Estos y otros dichos, presentados en el santo evangelio para nuestro consuelo, deberían conmover y convencernos de la recta buena voluntad de Dios hacia nosotros, más que las incitaciones del diablo. Con ellas trata, no sólo para desbaratar la esperanza de nuestra elección, sino para hacernos sospechar y dudar de Dios, como si odiara a su criatura, a la que preferiría destruir antes que salvar. Pero el diablo es bien conocido por los santos por sus sutilezas y astucias; porque así engañó a nuestros primeros padres. Guardemos bien grabado en nuestro pecho que Dios nos ha escogido en Cristo, y por Cristo nos ha predestinado a la vida; y por tanto, da y aumenta la fe en Cristo en los que la piden; y él es quien la pone en nuestros corazones.

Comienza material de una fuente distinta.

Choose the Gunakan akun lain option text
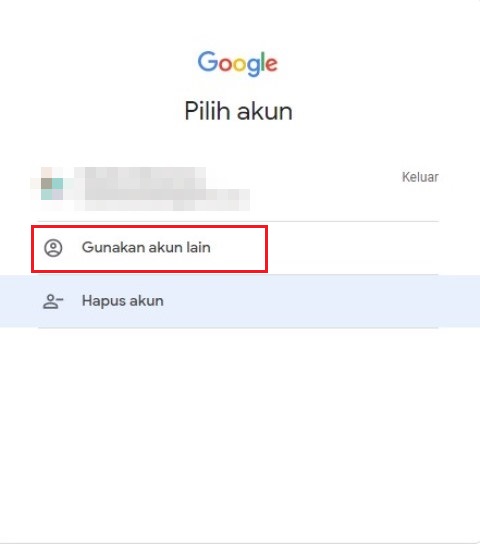point(146,247)
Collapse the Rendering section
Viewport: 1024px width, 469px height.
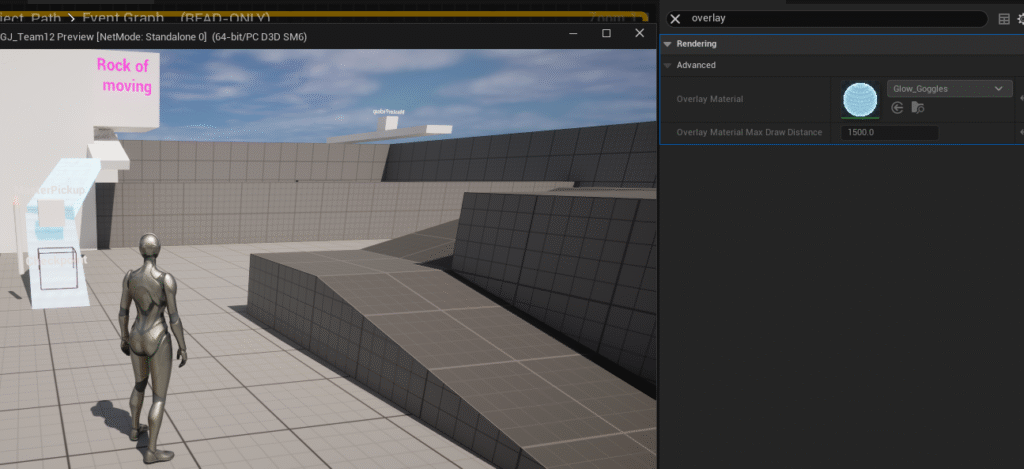pos(667,44)
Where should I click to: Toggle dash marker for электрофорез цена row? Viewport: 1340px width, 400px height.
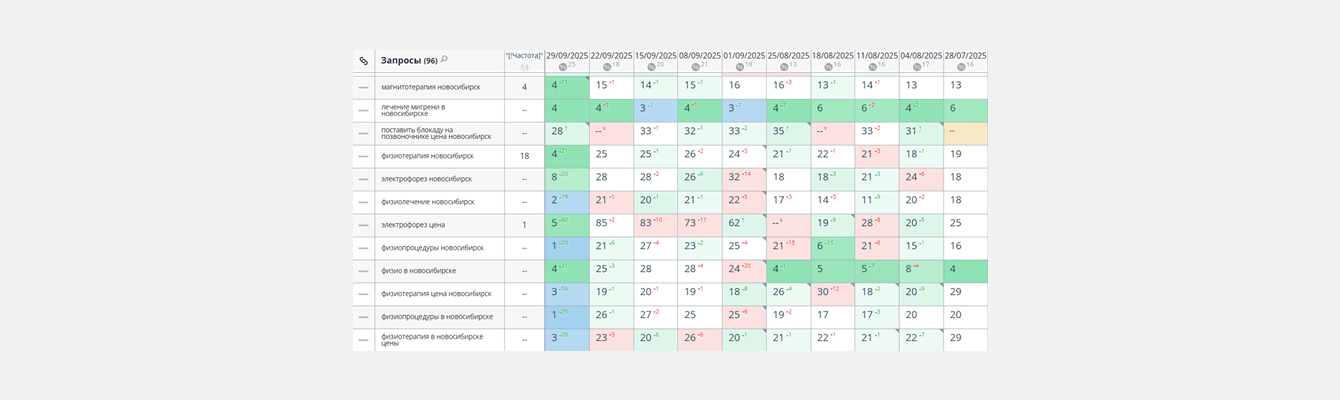[x=364, y=225]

Porque todas las cosas que tienden a nuestra salvación provienen de la gracia de Dios; nada es nuestro sino oprobio y vergüenza. Hasta aquí os he expuesto estas cosas, hermanos, concernientes a la maravillosa y admirable obra de la creación realizada por el Dios eterno, verdadero y viviente. «Porque él habló la palabra, y fueron hechos. Él mandó, y fueron creados». Salmo 33.9

Añadimos un poco tocante al sapientísimo y excelente gobierno de todas las cosas por la divina providencia de Dios, que es siempre justa y rectísima; igualmente de la buena voluntad de Dios hacia nosotros; de la predestinación; y algunos otros puntos pertenecientes a estos.

IV.193

Todas estas cosas hemos dicho, en verdad, para hermosear la gloria y el conocimiento de Dios nuestro creador, de quien dan testimonio tanto el curso perpetuo y universal de la naturaleza, como las cosas invisibles y visibles; a quien los ángeles adoran, las estrellas se maravillan, los mares bendicen, la tierra reverencia, y todas las cosas infernales contemplan; a quien la mente de todo hombre siente, aunque no lo exprese; a cuya disposición todas las cosas se mueven, los manantiales vierten sus corrientes, los ríos disminuyen, las olas se elevan en lo alto, todas las cosas producen su crecimiento, los vientos se ven obligados a soplar, las lluvias caen, los mares se enfurecen, todas las cosas en todos los lugares entregan su fecundidad; que plantó un singular jardín de felicidad para nuestros primeros padres, les dio un mandamiento, y pronunció sentencia contra su pecado; libró al justo Noé de los peligros del diluvio; traspuso a Enoc a la comunión de su amistad; eligió a Abraham para sí mismo; defendió a Isaac; aumentó a Jacob; nombró a Moisés capitán sobre su pueblo; liberó del yugo de la servidumbre a los gimientes hijos de Israel; escribió una ley; trajo la descendencia de los padres a la tierra prometida; instruyó a sus profetas con su Espíritu, y por todos estos, prometió de nuevo a su Hijo unigénito, y en el mismo instante en que había prometido darlo, lo ha enviado; por medio de quien él también se familiarizaría y entraría en conocimiento con nosotros; y ha derramado sobre nosotros todas sus gracias celestiales. Y porque, por sí mismo, es liberal y generoso, para que este mundo entero no se seque, siendo apartado de los ríos de su gracia, Él quiso que su Hijo enviase apóstoles como maestros por todo el mundo, para que el estado de la humanidad pudiera reconocer a su Hacedor; y si lo siguieran, pudieran tener en el lugar de un Dios, uno a quien pudieran llamar Padre en sus peticiones y oraciones; cuya providencia no sólo se ha extendido, y ahora se extiende, no sólo individualmente a los hombres, sino también a los pueblos y ciudades, cuyo fin él predijo por las voces de sus profetas. Y para que nadie piense que esta infatigable providencia de Dios no se extiende a todo, por pequeño que sea, dice el Señor:

IV.194

«De dos gorriones, ninguno de ellos cae a tierra sin la voluntad del Padre»; y, «los cabellos de vuestra cabeza están todos contados». Su cuidado y también Su providencia no permitieron que las vestiduras de los israelitas envejecieran, ni que los sencillos zapatos de sus pies se gastaran y rasgaran. Y no sin una buena razón. Porque si este Dios comprende aquello que contiene todas las cosas, y el todo consta de partes y particulares, entonces su cuidado llegará, por consiguiente, incluso a cada parte y particular, cuya providencia ya ha alcanzado al todo mismo, cualquiera que sea. A este Dios sea toda la gloria.